Today’s WSJ features the sad, sad story of retired churchman Fred Osborn, who might have to sell his family home. It only has single-pane windows, making it expensive to heat in the winter. And even after renting it out in the summer, Osborn ends up losing money on the old place. On top of that, his son has moved in, along with his four kids. If it got sold, three generations of Osborns would be kicked out at once.

“I want to enjoy retirement now, but I really can’t afford to do that,” Osborn tells the WSJ’s Anne Miller. “It’s a very conflicting, emotional thing.”

But here’s the rub: the story is in the WSJ’s real estate section. It’s basically about a home for sale. The price is $200,000, plus $1,000 a year in taxes. Will you help poor Mr Osborn out?

Hang on, I might have missed out a zero. Actually, the price is $2,000,000, plus $10,000 a year in taxes. A little bit less sympathetic now, I guess.

Wait, I’ve just found another order of magnitude down the back of the sofa. Osborn, it turns out, “will entertain offers above $20 million”, while taxes are “about $100,000 a year”.

Oh, and he’s the great-great-great-great-grandson of Cornelius Vanderbilt, which I guess makes his gambolling grandhildren Vanderbilt’s great-great-great-great-great-great-grandchildren. But who’s counting.

Not Miller, whose math doesn’t make much sense at all:

Heating the 14-bedroom stone mansion can run $200 a day in the winter—too expensive for year-round living…

Mr. Osborn IV, a former Columbia University crew coach, rents out the castle for weddings between June and September. Day rates start at $55,000.

But it’s barely enough. The Osborns estimate the property consumes at least $500,000 a year, including taxes.

If the Osborns pay $200 a day every day for six months, that comes to about $36,500 a year to heat the old pile. A lot of money, to be sure, and a lot of carbon emissions too, but still a tiny fraction of those total running costs, which themselves can be covered by renting out the castle for nine days over the course of the summer. Beyond the heating and the taxes, there’s no indication of what makes up the lion’s share of those half-a-mil-per-year running costs, but it hardly seems as though $200 a day for heating would tip the scales enough to force the family to move out of the mansion.

All the same, there’s a hint of possible good news at the end of the story.

Over Thanksgiving, Mr. Osborn III learned that some younger cousins have done well in online ventures and banking. Maybe they will have the funds—and interest—to move in, he said, even if the property doesn’t stay in his direct lineage.
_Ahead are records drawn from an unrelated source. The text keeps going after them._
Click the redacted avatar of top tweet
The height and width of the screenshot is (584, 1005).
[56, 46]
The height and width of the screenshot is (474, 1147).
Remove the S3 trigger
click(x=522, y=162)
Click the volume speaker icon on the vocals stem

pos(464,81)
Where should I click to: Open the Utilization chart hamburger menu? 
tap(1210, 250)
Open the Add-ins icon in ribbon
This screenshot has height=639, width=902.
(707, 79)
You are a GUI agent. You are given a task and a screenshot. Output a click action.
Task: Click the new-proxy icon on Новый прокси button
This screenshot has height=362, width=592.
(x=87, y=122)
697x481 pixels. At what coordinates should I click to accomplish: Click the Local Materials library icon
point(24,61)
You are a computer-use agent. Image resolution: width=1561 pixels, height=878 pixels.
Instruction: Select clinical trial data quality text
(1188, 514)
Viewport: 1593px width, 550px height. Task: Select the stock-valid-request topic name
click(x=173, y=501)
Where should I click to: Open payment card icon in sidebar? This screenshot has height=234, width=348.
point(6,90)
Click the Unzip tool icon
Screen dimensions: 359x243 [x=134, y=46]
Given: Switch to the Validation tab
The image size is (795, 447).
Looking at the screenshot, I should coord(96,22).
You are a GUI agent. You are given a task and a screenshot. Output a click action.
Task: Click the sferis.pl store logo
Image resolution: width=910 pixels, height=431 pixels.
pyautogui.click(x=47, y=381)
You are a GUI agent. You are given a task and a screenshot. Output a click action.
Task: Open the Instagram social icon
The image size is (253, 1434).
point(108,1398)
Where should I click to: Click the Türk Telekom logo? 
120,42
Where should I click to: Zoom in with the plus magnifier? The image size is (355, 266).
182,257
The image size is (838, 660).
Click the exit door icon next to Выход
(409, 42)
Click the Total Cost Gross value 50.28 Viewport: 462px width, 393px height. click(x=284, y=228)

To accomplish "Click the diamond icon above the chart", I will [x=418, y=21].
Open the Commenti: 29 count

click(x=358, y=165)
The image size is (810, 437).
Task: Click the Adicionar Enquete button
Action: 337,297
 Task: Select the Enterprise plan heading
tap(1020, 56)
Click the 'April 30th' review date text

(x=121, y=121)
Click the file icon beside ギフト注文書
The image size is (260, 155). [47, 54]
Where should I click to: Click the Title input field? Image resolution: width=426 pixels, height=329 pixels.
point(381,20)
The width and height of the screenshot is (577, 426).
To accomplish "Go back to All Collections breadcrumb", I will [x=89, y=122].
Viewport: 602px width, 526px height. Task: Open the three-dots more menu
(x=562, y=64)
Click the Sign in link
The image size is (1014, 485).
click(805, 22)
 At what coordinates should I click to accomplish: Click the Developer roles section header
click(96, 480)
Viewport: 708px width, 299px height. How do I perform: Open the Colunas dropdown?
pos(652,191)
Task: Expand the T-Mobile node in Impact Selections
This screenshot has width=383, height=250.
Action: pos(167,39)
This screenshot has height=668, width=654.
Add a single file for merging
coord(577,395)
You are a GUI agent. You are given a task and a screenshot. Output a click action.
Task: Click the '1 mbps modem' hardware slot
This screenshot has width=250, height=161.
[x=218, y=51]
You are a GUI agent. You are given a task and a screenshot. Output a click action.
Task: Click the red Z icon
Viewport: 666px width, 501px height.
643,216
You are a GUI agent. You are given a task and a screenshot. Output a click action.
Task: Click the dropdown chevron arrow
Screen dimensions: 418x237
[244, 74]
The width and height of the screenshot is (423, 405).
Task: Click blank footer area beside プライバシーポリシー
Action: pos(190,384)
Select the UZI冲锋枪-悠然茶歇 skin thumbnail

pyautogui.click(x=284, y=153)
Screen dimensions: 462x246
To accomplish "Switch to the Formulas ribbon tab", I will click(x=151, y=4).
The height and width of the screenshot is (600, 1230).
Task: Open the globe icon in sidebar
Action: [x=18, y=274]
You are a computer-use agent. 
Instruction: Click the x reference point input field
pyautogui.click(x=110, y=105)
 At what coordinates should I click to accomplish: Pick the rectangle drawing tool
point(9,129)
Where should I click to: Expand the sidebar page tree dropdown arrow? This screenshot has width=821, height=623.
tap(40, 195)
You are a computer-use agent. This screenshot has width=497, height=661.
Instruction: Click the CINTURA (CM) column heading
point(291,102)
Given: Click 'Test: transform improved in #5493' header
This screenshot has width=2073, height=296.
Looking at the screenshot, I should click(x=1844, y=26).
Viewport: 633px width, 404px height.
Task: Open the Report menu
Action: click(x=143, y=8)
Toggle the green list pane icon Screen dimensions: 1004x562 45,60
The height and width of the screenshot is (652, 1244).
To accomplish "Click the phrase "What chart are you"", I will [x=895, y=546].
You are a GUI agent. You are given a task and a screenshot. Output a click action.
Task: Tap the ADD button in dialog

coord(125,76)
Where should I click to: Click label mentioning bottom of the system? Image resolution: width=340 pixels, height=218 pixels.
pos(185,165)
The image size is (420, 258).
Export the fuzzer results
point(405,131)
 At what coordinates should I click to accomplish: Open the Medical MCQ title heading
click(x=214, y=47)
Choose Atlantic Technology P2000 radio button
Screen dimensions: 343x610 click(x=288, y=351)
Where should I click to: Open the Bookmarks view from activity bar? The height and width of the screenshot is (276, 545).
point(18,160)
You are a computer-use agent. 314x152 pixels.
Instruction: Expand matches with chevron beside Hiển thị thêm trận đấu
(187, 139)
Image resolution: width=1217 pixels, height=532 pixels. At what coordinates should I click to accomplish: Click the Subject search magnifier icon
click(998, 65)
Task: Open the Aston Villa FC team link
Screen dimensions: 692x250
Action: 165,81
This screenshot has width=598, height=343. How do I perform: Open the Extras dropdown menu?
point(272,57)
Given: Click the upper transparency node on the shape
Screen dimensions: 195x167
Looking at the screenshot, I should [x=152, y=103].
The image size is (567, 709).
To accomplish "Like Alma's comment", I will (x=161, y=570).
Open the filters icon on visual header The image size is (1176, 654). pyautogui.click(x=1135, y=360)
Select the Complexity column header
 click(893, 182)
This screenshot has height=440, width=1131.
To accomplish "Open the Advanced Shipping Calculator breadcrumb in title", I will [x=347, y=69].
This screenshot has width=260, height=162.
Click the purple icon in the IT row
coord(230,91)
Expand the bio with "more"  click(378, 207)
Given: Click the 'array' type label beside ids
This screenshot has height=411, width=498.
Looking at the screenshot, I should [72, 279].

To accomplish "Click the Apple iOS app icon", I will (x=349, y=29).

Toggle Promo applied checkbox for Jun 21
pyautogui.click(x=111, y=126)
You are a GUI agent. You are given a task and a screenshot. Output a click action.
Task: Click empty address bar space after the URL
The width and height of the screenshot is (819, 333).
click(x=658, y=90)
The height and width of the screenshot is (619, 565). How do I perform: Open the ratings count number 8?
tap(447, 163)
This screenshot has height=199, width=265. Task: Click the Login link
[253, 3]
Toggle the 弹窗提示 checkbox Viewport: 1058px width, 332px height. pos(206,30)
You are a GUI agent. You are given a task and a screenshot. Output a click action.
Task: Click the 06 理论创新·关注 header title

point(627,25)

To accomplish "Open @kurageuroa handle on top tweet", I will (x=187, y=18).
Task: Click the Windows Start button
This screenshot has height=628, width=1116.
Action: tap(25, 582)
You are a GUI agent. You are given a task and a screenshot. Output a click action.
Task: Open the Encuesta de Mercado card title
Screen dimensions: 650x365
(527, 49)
“I’m an equal-opportunity family patron,” he said.

Those younger cousins might not be named Frederick Henry Osborn IV. But their blood is still blue. And that’s what counts, surely.


Maybe I’m cold-hearted, but I wasn’t feeling sorry for the guy when I was reading the first paragraph. Why? Because if he couldn’t make his house affordable with renting it out and so many people living in it (some of whom would be working, no doubt) then he overbought. Way overbought.